#### DATASET RECORDS
******
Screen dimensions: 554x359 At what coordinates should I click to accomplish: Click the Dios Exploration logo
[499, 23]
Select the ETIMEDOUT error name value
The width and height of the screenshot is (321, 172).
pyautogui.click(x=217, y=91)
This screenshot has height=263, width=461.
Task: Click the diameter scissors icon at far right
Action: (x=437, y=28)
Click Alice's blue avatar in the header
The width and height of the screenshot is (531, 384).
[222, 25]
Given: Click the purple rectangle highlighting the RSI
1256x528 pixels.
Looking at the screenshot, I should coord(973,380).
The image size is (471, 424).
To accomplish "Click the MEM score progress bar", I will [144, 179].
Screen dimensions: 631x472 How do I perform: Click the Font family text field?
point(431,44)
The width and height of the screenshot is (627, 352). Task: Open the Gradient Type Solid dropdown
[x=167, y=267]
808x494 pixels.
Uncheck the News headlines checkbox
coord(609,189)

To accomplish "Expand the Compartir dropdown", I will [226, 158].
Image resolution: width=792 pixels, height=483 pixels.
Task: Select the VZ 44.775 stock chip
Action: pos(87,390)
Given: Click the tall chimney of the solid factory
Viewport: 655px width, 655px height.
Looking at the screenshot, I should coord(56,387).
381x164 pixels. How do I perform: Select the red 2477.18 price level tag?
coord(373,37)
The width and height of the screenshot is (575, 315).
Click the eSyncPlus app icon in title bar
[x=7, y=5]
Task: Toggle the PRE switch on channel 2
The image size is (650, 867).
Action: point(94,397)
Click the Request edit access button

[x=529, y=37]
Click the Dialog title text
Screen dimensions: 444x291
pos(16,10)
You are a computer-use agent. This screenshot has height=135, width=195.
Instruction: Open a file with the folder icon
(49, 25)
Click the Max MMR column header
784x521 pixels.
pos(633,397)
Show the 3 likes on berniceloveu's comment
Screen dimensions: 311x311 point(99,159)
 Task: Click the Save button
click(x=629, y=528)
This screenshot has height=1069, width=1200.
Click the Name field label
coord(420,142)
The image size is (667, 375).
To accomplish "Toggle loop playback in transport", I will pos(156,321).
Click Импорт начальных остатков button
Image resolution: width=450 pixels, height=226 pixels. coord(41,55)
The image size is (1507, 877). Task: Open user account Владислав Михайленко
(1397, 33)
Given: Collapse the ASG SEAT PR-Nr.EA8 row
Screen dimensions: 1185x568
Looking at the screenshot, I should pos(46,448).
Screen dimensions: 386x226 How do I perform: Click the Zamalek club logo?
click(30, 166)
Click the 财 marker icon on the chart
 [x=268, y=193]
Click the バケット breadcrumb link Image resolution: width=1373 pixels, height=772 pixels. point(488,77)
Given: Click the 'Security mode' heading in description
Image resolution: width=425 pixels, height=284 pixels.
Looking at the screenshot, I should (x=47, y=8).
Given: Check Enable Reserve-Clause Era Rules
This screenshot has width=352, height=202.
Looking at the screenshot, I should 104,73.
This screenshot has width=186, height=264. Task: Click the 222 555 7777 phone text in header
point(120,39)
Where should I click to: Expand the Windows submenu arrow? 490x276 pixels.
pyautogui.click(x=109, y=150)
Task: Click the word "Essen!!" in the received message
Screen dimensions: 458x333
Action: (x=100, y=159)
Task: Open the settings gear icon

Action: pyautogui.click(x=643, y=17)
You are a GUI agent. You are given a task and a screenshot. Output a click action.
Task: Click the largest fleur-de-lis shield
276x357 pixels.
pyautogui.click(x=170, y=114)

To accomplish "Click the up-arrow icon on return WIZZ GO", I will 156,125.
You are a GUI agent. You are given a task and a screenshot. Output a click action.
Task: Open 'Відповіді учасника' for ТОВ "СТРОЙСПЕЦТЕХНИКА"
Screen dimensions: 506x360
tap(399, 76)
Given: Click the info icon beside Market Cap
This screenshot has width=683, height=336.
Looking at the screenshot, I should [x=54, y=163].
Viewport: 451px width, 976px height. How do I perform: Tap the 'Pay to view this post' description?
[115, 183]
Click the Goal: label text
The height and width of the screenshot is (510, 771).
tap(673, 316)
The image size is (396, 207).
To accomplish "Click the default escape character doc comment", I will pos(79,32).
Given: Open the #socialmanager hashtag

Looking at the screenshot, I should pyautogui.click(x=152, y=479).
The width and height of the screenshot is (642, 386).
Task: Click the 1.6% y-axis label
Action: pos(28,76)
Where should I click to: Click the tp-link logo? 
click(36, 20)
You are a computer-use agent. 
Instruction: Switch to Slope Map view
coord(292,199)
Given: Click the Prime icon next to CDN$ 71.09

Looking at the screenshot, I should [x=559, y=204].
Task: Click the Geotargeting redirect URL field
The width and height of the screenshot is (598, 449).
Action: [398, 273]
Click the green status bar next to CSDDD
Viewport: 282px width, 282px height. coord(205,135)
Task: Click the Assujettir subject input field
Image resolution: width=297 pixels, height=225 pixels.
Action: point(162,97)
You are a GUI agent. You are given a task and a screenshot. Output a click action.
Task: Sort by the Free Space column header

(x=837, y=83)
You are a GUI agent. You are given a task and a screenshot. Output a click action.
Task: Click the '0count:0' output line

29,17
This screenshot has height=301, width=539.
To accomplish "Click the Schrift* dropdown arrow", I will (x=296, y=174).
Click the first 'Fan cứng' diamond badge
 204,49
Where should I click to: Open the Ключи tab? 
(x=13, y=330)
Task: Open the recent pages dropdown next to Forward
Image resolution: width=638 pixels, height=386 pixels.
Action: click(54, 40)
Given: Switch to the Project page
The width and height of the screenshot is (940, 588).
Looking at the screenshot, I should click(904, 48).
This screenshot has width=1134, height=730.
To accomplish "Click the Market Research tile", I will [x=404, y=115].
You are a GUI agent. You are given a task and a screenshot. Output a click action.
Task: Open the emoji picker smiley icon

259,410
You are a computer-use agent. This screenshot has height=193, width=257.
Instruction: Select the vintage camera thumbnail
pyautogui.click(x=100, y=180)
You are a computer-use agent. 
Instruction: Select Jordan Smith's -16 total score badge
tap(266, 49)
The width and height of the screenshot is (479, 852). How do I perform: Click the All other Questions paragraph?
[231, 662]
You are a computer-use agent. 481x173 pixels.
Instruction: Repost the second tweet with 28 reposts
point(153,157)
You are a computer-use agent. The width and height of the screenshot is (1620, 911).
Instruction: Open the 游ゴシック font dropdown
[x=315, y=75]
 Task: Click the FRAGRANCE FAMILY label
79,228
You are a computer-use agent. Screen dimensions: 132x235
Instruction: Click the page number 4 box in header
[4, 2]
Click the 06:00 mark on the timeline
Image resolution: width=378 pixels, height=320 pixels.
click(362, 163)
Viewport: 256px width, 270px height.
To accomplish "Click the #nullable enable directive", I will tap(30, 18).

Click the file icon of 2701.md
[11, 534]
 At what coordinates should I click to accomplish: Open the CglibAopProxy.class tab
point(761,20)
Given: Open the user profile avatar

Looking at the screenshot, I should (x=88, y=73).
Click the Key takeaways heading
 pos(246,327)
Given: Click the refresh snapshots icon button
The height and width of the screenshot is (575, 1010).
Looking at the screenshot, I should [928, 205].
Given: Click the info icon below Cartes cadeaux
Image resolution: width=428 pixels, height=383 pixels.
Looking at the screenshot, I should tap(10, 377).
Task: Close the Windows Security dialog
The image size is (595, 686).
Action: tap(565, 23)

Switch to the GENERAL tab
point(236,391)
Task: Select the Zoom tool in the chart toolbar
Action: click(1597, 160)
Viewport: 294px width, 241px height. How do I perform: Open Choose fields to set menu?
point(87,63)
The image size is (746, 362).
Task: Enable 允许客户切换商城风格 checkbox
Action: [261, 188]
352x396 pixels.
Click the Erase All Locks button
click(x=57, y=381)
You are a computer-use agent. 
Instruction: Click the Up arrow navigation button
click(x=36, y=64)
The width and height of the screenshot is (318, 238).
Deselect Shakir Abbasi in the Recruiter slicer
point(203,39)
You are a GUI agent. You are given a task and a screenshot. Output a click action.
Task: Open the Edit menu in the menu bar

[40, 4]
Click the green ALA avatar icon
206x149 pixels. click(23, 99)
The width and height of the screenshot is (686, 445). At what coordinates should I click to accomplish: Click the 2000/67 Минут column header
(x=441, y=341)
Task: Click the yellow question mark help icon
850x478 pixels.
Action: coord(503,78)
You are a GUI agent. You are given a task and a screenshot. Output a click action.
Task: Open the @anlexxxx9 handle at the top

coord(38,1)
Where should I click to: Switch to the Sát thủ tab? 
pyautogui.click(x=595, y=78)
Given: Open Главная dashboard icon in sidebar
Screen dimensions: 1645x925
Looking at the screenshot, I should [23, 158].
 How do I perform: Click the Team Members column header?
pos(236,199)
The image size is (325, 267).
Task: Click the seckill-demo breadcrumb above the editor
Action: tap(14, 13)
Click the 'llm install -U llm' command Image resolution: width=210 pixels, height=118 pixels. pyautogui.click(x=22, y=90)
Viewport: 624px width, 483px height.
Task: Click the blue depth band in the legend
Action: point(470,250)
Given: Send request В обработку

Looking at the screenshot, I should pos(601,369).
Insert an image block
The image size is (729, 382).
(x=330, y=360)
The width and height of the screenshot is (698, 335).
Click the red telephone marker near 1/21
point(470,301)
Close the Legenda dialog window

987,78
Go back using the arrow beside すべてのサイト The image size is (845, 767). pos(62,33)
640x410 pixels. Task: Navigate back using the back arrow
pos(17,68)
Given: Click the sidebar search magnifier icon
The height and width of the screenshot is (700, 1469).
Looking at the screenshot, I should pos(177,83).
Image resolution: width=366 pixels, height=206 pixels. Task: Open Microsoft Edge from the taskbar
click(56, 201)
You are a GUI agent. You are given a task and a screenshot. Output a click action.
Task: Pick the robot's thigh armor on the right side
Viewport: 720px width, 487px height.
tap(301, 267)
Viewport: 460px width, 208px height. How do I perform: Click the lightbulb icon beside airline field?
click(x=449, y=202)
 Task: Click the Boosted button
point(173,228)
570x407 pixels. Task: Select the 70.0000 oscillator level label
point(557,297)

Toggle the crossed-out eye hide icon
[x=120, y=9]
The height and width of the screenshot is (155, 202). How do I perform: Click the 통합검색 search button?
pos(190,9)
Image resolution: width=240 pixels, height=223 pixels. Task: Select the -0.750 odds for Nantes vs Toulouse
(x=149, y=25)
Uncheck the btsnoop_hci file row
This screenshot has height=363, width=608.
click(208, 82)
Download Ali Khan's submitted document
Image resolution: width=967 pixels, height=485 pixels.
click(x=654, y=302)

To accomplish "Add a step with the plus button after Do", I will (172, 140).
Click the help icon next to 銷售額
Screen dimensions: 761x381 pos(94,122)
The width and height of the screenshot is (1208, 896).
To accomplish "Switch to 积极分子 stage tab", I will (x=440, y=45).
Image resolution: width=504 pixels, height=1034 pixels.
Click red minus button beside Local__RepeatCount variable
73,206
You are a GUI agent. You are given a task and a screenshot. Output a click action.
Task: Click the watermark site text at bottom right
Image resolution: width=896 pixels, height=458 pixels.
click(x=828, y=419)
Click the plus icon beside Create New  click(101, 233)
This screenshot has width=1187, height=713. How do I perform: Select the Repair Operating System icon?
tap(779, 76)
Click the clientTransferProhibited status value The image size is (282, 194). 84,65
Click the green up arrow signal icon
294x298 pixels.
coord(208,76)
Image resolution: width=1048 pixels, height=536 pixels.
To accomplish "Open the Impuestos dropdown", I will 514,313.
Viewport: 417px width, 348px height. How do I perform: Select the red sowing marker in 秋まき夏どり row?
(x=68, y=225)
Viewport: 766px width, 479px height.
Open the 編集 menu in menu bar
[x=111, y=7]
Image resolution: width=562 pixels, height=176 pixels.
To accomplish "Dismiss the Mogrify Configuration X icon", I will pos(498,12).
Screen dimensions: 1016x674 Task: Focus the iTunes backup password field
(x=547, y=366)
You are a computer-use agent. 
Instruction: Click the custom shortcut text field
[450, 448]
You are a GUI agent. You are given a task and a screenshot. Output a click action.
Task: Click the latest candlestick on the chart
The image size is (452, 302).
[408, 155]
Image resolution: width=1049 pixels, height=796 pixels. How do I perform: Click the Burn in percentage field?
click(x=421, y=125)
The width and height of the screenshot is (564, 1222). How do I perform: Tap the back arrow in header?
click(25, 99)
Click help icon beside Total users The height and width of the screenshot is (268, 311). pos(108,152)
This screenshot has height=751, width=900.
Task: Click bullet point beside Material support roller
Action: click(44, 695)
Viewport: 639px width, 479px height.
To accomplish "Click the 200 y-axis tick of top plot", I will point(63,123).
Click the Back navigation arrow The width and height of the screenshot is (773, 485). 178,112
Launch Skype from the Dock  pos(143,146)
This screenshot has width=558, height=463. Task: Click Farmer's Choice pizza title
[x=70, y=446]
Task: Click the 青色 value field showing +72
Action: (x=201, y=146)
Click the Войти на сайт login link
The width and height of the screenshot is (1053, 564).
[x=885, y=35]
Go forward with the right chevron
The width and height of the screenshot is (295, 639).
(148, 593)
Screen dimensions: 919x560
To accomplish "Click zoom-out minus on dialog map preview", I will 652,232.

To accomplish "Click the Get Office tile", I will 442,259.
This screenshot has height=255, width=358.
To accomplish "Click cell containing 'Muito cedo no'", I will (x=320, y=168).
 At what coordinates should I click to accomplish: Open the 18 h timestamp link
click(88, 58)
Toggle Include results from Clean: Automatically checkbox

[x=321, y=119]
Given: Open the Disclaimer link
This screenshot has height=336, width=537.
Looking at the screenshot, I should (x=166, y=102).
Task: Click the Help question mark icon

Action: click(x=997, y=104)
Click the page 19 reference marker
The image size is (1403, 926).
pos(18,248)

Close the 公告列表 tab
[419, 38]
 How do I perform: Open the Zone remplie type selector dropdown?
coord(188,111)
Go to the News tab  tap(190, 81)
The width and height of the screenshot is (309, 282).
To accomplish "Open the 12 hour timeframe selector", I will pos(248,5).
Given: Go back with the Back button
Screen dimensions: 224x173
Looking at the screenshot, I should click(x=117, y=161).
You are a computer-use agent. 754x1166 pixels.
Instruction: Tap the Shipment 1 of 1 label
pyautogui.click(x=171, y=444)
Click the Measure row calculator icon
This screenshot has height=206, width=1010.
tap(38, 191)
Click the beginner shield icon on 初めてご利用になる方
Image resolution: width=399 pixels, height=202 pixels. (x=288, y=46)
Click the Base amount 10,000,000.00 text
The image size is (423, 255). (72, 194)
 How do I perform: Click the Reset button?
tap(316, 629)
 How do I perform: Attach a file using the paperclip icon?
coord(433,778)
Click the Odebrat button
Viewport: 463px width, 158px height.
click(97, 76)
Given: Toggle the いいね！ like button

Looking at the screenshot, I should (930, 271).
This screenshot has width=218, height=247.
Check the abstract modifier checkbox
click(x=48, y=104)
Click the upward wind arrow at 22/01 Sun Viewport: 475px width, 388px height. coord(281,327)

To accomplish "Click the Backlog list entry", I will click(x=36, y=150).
******
#### WHAT YOU NEED TO DO
Copy verbatim, from the listing above, each line from the one containing "Click the 'llm" down to the one containing "Go back using", inclusive.

#### RESULT OF THIS TASK
Click the 'llm install -U llm' command Image resolution: width=210 pixels, height=118 pixels. pyautogui.click(x=22, y=90)
Viewport: 624px width, 483px height.
Task: Click the blue depth band in the legend
Action: point(470,250)
Given: Send request В обработку

Looking at the screenshot, I should pos(601,369).
Insert an image block
The image size is (729, 382).
(x=330, y=360)
The width and height of the screenshot is (698, 335).
Click the red telephone marker near 1/21
point(470,301)
Close the Legenda dialog window

987,78
Go back using the arrow beside すべてのサイト The image size is (845, 767). pos(62,33)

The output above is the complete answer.